Ad oggi, non sono disponibili vaccini clinicamente approvati o farmaci terapeutici specifici per COVID-19 e risulta altresì necessaria la comprensione della situazione in corso per lo sviluppo di strategie diagnostiche volte a contenere la diffusione del virus. Attualmente, sono disponibili kit diagnostici per identificare COVID-19, ma poco si conosce circa le caratteristiche genetiche e la diffusione di SARS-COV-2 in Italia, e in particolare nella regione Umbria. Sulla base di quanto sopra descritto si ritiene importante capire le caratteristiche genetiche degli isolati che hanno circolato nella regione e associarle all’epidemiologia dell’infezione, individuare eventuali genotipi e/o varianti virali e il ruolo che potrebbero avere nella diffusione della malattia e nello sviluppo di una strategia diagnostica efficace ed efficiente. 

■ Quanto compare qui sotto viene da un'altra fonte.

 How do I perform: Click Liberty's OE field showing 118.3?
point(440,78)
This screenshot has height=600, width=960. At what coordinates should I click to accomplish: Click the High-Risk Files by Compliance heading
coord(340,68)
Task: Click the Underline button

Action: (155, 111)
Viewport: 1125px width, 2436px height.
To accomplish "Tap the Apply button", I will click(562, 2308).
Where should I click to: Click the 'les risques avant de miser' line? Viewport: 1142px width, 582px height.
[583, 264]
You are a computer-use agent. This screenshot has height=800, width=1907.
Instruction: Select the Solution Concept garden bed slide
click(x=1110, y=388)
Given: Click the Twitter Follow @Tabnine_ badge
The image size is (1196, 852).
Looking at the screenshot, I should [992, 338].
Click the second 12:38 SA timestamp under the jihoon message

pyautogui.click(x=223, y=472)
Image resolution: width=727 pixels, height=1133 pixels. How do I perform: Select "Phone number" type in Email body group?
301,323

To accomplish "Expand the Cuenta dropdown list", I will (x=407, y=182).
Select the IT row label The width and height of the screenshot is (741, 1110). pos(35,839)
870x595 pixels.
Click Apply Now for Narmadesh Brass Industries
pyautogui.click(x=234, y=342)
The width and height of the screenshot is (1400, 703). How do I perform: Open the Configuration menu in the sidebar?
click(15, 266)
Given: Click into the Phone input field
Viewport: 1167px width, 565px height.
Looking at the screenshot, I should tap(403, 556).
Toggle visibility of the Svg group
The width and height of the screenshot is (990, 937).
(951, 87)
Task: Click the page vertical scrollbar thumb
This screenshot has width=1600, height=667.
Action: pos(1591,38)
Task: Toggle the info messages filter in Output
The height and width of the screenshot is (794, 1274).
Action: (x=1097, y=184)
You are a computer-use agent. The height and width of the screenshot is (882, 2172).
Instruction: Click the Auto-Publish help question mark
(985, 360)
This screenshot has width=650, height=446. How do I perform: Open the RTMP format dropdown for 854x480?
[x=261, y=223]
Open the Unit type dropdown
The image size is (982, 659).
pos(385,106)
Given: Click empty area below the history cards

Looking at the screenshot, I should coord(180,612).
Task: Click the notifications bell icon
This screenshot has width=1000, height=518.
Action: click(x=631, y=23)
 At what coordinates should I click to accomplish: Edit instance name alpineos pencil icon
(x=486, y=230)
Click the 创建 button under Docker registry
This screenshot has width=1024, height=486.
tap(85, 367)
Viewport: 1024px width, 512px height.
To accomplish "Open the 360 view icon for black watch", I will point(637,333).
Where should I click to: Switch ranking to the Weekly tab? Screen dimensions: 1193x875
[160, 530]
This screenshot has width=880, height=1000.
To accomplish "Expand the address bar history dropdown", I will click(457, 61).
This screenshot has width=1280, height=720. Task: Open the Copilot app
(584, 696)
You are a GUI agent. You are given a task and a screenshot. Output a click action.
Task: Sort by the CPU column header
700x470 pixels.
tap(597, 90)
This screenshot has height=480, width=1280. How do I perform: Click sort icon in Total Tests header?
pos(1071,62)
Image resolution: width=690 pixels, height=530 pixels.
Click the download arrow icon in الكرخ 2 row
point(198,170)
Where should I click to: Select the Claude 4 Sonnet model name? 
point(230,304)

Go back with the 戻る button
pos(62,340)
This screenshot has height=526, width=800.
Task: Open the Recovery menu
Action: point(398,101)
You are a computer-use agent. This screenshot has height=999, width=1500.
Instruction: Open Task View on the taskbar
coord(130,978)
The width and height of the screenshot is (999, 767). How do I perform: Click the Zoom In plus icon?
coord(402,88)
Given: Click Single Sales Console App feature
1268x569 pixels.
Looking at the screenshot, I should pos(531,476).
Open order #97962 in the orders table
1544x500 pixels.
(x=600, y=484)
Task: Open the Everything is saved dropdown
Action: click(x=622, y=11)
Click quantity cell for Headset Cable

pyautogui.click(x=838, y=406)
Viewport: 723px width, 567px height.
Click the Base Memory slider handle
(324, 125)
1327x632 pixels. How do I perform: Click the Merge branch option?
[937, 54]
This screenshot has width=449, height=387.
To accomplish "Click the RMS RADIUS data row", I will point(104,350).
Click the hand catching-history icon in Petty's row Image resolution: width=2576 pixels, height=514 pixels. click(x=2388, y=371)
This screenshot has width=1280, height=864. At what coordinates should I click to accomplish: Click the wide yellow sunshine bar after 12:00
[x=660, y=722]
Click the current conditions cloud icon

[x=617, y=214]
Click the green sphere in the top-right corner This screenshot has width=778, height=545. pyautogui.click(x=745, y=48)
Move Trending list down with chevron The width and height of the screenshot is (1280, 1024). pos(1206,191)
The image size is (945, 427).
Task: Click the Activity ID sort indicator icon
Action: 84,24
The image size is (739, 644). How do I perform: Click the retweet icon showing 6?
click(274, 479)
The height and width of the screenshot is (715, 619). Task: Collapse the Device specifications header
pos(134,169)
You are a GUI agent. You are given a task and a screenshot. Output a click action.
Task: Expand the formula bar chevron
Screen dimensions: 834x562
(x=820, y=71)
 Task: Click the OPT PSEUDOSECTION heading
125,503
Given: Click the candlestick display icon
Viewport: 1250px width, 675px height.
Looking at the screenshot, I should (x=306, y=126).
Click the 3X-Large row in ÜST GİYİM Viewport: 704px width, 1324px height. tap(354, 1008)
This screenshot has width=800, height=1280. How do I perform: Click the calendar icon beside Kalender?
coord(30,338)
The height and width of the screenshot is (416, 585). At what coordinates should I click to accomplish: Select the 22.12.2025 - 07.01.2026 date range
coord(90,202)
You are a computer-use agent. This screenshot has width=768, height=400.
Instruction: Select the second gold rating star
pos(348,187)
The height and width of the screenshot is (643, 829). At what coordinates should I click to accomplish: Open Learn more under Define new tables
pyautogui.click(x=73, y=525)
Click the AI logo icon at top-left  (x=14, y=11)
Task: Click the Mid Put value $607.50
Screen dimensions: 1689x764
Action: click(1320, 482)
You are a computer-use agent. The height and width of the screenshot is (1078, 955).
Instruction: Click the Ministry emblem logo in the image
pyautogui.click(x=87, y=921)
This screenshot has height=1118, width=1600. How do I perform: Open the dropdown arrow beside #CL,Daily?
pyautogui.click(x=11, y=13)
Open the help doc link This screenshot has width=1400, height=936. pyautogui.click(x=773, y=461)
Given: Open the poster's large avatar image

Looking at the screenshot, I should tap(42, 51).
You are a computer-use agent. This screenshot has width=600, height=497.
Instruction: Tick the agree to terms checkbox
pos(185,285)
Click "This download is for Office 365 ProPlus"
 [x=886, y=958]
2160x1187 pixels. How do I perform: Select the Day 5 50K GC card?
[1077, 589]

Obiettivi a breve e a lungo termine

  1. Identificare e caratterizzare gli stipiti circolanti, in modo da implementare le conoscenze relative alle sequenze complete dei diversi genomi virali. Deposito delle sequenze complete ottenute in banca dati pubbliche;
  2. studio delle correlazioni evolutive mediante confronto delle sequenze complete del genoma di ceppi virali SARS-COV-2 identificati in pazienti COVID-19 della regione Umbria.​​​​​​;
  3. comprendere la circolazione spazio-temporale del virus sul territorio Italiano per indagare linee di trasmissione ed evoluzione del virus;
  4. identificazione di eventuali “quasispecie” virali con distribuzione geografica e/o temporale diversa sul territorio italiano e/o rispetto al resto del mondo; scoperta cluster epidemici correlati per provenienza geografica e/o temporale;
  5. implementare le conoscenze molecolari del virus allo scopo di favorire una appropriata strategia diagnostica.